→ TEXT FOR ANALYSIS:
*** Block opens ***

Restoring Immune Function as a Potential Alzheimer’s Therapy
BrightFocus-funded researchers discover a potential new treatment approach for Alzheimer’s - restoring the function of regulatory T cells (Tregs) to control the body’s immune response and suppress Alzheimer’s-associated brain inflammation.
What: BrightFocus-funded researchers discover a potential new treatment approach for Alzheimer’s - restoring the function of regulatory T cells (Tregs) to control the body’s immune response and suppress Alzheimer’s-associated brain inflammation.
Where: Faridar A et al, Restoring regulatory T-cell dysfunction in Alzheimer’s disease through ex vivo expansion, Brain Communications, 2020.
BrightFocus Connection: This project was supported by an Alzheimer’s Disease Research (ADR) grant to first author Alireza Faridar, MD, of Houston (TX) Methodist Research Institute. Senior author Stanley Appel, MD, who co-directs the institute, is a mentor on the grant and one of the world’s leading researchers on amyotrophic lateral sclerosis (ALS, or Lou Gehrig’s disease). Dr. Appel’s early research career was supported with a grant from BrightFocus.
Why It Is Important: The role of the immune system is taking on ever-greater significance in Alzheimer’s research. Neuroinflammation can be initiated by a range of factors including trauma, infection, oxidative stress, and a buildup of toxic amyloid beta (Aβ) and tau proteins, leading to chronic inflammation and cell damage. Persistent environmental or internal factors, as well as deficits in immune function, can contribute to sustained inflammation. Through its ADR program, BrightFocus is supporting 14 research projects investigating the factors and mechanisms of inflammation associated with Alzheimer’s disease (AD).
For his BrightFocus project, Dr. Faridar hypothesized that regulatory T cells (Tregs), important immune modulators that suppress the immune response, might lose their function in AD, leading to increased inflammation. His work was among the first to provide evidence of Treg dysfunction in a cell culture model, and he speculated that restoring Treg function through cell therapy could become a novel therapeutic approach for AD-related dementia.

*** Block closes ***

→ EXERCISE 1:
Summarize the article on Tregs and Alzheimer's in two sentences.
→ EXERCISE 2:
Please go on with the article on Tregs and Alzheimer's, starting right after its final sentence.

→ Collection entries:
*** Block opens ***

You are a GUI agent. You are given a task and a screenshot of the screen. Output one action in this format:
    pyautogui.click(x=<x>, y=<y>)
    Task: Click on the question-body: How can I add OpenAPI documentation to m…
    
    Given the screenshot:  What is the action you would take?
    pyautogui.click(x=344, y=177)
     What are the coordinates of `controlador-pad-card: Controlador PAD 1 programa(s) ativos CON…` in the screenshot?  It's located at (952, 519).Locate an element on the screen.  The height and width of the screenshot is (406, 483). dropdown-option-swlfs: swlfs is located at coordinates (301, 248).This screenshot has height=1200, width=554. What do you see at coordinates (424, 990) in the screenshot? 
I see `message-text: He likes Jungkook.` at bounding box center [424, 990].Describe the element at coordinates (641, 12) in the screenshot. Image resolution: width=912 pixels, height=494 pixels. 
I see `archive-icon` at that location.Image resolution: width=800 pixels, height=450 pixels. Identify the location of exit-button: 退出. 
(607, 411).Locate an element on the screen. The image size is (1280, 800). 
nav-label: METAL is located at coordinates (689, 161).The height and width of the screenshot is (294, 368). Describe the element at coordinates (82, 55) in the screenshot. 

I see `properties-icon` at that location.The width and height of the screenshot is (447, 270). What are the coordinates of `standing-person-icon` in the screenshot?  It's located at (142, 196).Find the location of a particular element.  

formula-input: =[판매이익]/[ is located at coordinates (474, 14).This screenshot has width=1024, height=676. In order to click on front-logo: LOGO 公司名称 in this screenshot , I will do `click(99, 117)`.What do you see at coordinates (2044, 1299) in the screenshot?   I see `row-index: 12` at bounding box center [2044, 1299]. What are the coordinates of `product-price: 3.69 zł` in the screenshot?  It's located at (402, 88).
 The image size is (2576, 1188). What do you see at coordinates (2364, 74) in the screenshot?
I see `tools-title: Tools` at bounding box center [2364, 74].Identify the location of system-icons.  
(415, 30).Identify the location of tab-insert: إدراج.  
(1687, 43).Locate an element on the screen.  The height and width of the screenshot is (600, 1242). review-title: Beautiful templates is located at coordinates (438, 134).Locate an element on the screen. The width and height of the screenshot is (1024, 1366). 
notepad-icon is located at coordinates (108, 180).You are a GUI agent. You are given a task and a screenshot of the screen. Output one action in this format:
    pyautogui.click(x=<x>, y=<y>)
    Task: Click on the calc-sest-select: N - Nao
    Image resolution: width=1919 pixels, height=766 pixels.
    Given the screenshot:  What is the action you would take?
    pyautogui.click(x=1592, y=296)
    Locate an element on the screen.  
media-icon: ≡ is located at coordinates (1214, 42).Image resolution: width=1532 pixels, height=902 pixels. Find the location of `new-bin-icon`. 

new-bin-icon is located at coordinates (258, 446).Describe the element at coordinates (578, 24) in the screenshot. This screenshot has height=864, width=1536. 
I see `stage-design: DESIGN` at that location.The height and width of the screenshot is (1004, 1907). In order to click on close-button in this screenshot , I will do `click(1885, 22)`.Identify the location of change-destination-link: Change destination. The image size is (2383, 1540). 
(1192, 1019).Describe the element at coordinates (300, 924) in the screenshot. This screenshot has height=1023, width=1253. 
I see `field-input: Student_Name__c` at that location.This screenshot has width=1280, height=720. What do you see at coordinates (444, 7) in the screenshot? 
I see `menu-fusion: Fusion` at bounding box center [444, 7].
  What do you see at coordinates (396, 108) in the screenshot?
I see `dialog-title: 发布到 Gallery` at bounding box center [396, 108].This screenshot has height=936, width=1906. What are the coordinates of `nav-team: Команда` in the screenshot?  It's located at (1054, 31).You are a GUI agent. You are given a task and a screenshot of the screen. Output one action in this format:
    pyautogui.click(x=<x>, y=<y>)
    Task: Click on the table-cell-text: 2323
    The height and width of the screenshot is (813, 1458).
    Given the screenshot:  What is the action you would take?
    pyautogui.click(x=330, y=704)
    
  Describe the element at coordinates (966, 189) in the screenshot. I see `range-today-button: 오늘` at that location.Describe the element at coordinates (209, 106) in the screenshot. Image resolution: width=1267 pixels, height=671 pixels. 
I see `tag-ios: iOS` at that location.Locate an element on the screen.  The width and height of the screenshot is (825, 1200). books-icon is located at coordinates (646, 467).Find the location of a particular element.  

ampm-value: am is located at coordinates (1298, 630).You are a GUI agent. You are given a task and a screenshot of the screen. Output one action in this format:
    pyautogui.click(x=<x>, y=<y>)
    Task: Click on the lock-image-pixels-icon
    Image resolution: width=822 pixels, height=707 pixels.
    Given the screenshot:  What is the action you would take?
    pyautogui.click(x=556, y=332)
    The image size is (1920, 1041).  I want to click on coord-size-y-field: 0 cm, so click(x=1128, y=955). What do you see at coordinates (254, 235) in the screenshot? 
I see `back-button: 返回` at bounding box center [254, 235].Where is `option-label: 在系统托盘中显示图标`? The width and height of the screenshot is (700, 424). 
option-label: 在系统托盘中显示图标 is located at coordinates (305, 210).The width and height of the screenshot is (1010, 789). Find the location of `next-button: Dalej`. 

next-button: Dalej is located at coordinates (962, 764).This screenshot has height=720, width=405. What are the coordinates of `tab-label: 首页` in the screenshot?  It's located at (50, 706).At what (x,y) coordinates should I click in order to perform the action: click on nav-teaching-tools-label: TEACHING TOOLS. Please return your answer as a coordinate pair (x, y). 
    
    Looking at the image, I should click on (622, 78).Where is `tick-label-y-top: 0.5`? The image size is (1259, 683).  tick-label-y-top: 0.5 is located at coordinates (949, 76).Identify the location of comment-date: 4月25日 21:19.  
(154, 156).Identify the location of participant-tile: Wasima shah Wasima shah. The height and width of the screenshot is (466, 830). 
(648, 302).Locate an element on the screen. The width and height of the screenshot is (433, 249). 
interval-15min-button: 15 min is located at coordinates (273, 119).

*** Block closes ***

→ RESPONSE BOX 1:
BrightFocus-funded researchers identified a potential new Alzheimer's treatment approach: restoring the function of regulatory T cells (Tregs) to control the body's immune response and suppress Alzheimer's-associated brain inflammation. Supported by an ADR grant, Dr. Alireza Faridar hypothesized that Tregs lose their function in Alzheimer's disease, provided some of the first evidence of Treg dysfunction in a cell culture model, and speculated that restoring Treg function through cell therapy could become a novel therapeutic approach.

→ RESPONSE BOX 2:
His recent publication details continuing results from this BrightFocus-funded work. In an early proof-of-principle clinical study, Dr. Faridar and colleagues showed that the number of Tregs were decreased in people with Alzheimer’s dementia. To determine whether Tregs derived from people with AD can effectively suppress inflammation, Tregs obtained from study participants were co-cultured with pro-inflammatory macrophages derived from induced pluripotent stem cells (iPSC). Tregs obtained from people with AD were not able to elicit an appropriate immune response compared to people with mild cognitive impairment or healthy controls.
In attempt to restore the immunogenic properties of Tregs isolated from people with AD, Tregs were expanded in a dish in the presence of factors that would amplify their suppressive activity. Expansion of Tregs increased immuno-regulatory genes, suppressed the proliferation of response T cells, and increased suppression of iPSC pro-inflammatory macrophages which, required cell-to-cell contact.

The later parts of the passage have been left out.